В последние 15-20 лет мы растеряли весь свой опыт в создании подобных систем. Такого контура у нас нет. На «Мире» имелись аналогичные системы, включая регенерацию воды из урины. Некоторые системы были объединены между собой. Но создали контур по типу замкнутого гидрологического цикла наши партнеры по МКС.
Падалку чрезвычайно беспокоит, что у нас не только используются технологии 80-х годов, но и сама концепция построения отдельных систем и отсеков орбитальной станции устарела.
Серьёзное отставание в робототехнике. Коллеги используют мобильные и относительно быстро демонтируемые переносимые стойки-модули. На них размещены служебные системы и научная аппаратура. Поставить такую стойку можно практически в любом отсеке. Везде для стоек есть стандартные панели с электропитанием, телеметрией, термостатированием, вакуумированием. Это не только мобильность, но и живучесть комплекса при серьезных нештатных ситуациях. Например, в случае разгерметизации, пожара, при необходимости изоляции отсека станции. Всегда есть возможность перенести и развернуть жизненно важные для экипажа системы в другие отсеки.
А все наши системы установлены стационарно с привязкой к конкретному месту. Это мешает и расширению научных исследований, экспериментов. Их просто не на чем проводить на российском сегменте. Нет специализированных научных модулей, как на «Мире», и нет возможности быстро менять, модернизировать научную аппаратуру под новые исследования и задачи.
Чтобы участвовать на равных с нашими партнёрами в лунном и марсианском проектах, необходимо вывести пилотируемую составляющую космической отрасли из анабиоза, совершить революцию в области космических технологий, проектирования и создания пилотируемых объектов. Сегодня мы уже далеко не лидеры. В нашей Федеральной космической программе на 2016-2025 марсианской программы нет совсем, а лунная сдвинулась вправо, ближе к 2030-му.
— Что нужно сделать для подъема ракетно-космической отрасли? — задает вопрос Падалка. — Не только увеличить финансирование, найти компетентных руководителей, создать привлекательные условия для частных компаний, но и привлечь в космонавтику новое поколение космических романтиков и мечтателей. Как это удалось сделать Илону Маску. Его фантастические проекты и мечты объединяют, увлекают энтузиастов. Нам нужны свои Маски. Нам не хватает современных Королевых, Глушко и их замечательных команд профессионалов. Очень нужны молодые и одаренные специалисты с новыми идеями и проектами.

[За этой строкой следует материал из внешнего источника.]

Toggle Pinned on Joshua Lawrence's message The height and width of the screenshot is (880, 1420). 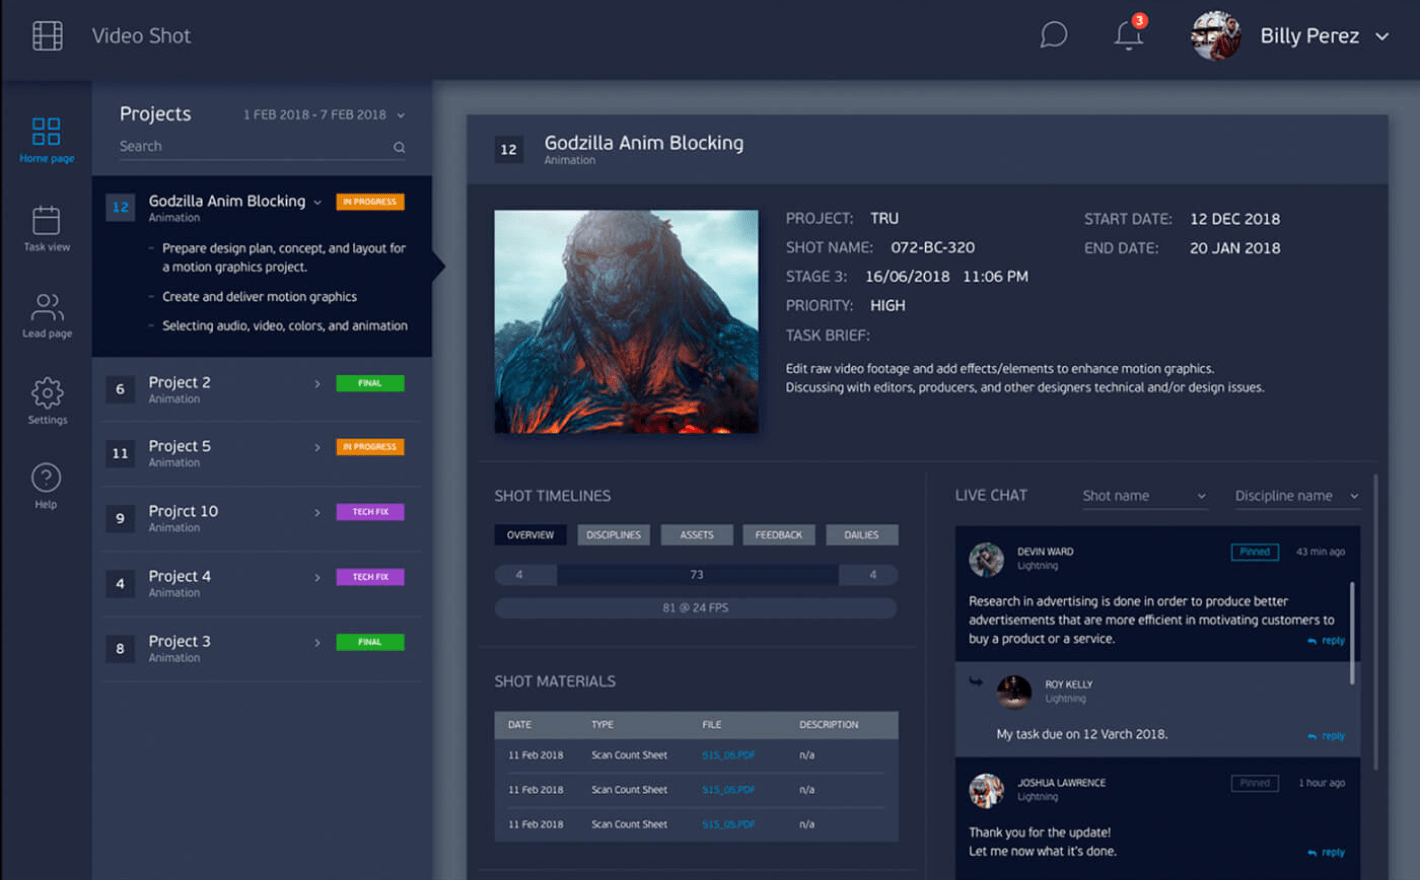coord(1254,783)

Отношусь с большим уважением к ветеранам, но люди, которые на протяжении последних 50 лет были настроены на корабль «Союз», принципиального ничего нового не создадут. «Союз» один из самых надежных и простых кораблей в мире, но, к сожалению, на сегодняшний день это качественное изделие вчерашнего дня. Все последние модификации корабля касались только модернизации электронно-элементной базы и софта, связанного с системой управления движением и баллистикой. Минимум изменений в конструкции и компоновке, тесные и малые по объёму отсеки. Экипаж — не более 3-х человек. Автономный полет — несколько суток. Небольшой вес возвращаемого полезного груза...

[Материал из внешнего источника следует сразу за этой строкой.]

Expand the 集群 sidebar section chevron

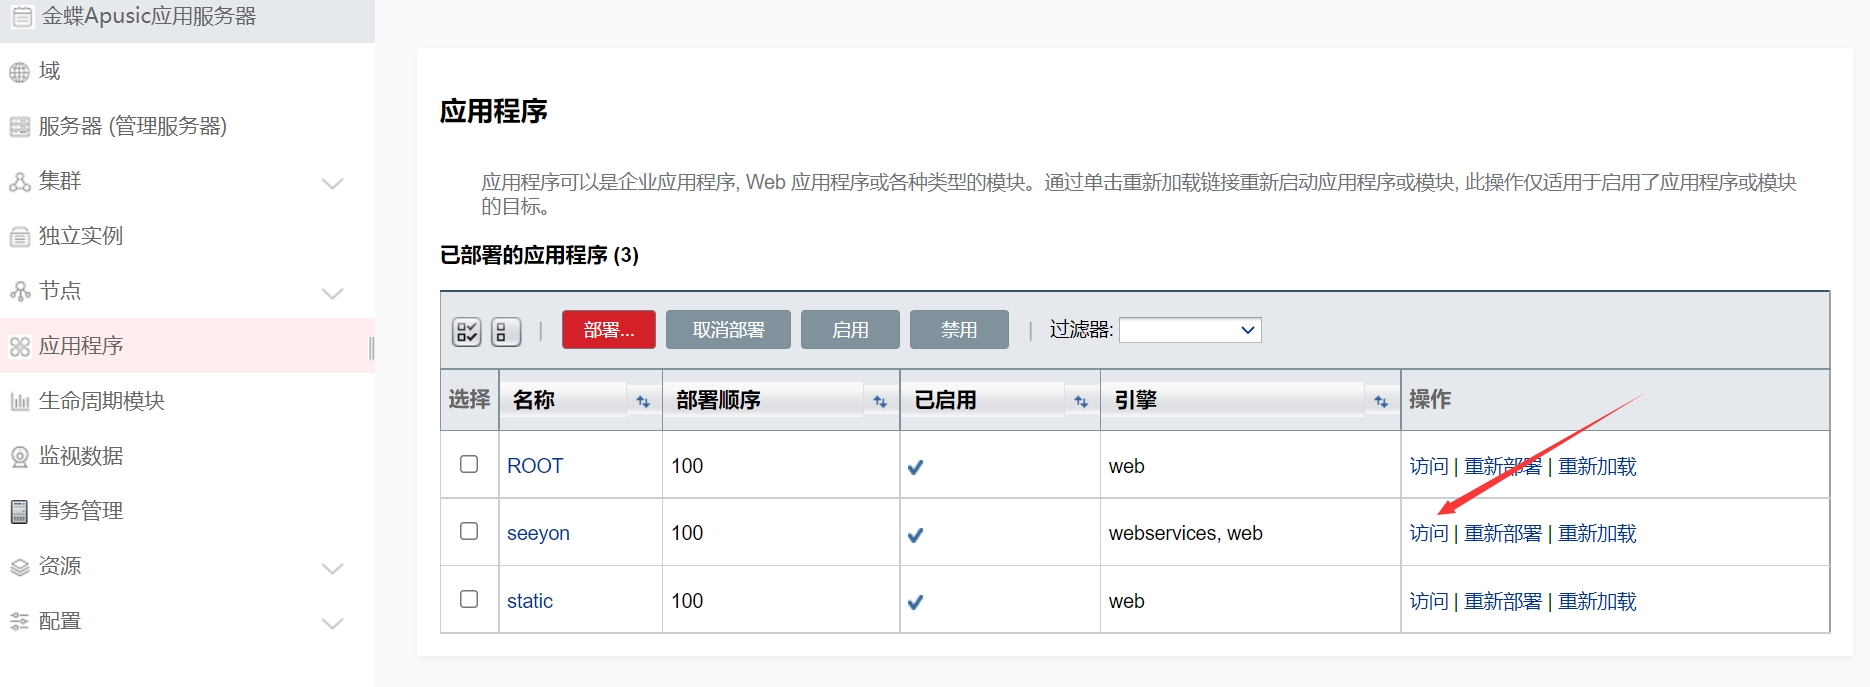pos(332,183)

А нужна ли вообще на нынешнем этапе пилотируемая космонавтика? Этот вопрос нынче активно обсуждается на интернет-форумах, среди специалистов. Мол, все задачи могут быть решены с помощью автоматов дешевле и надежнее. Некоторые разработчики автоматических космических аппаратов даже предлагали ввести мораторий на пилотируемые полеты, отложить их на время, утверждая, что они бесперспективны. Есть ли резоны в этих рассуждениях?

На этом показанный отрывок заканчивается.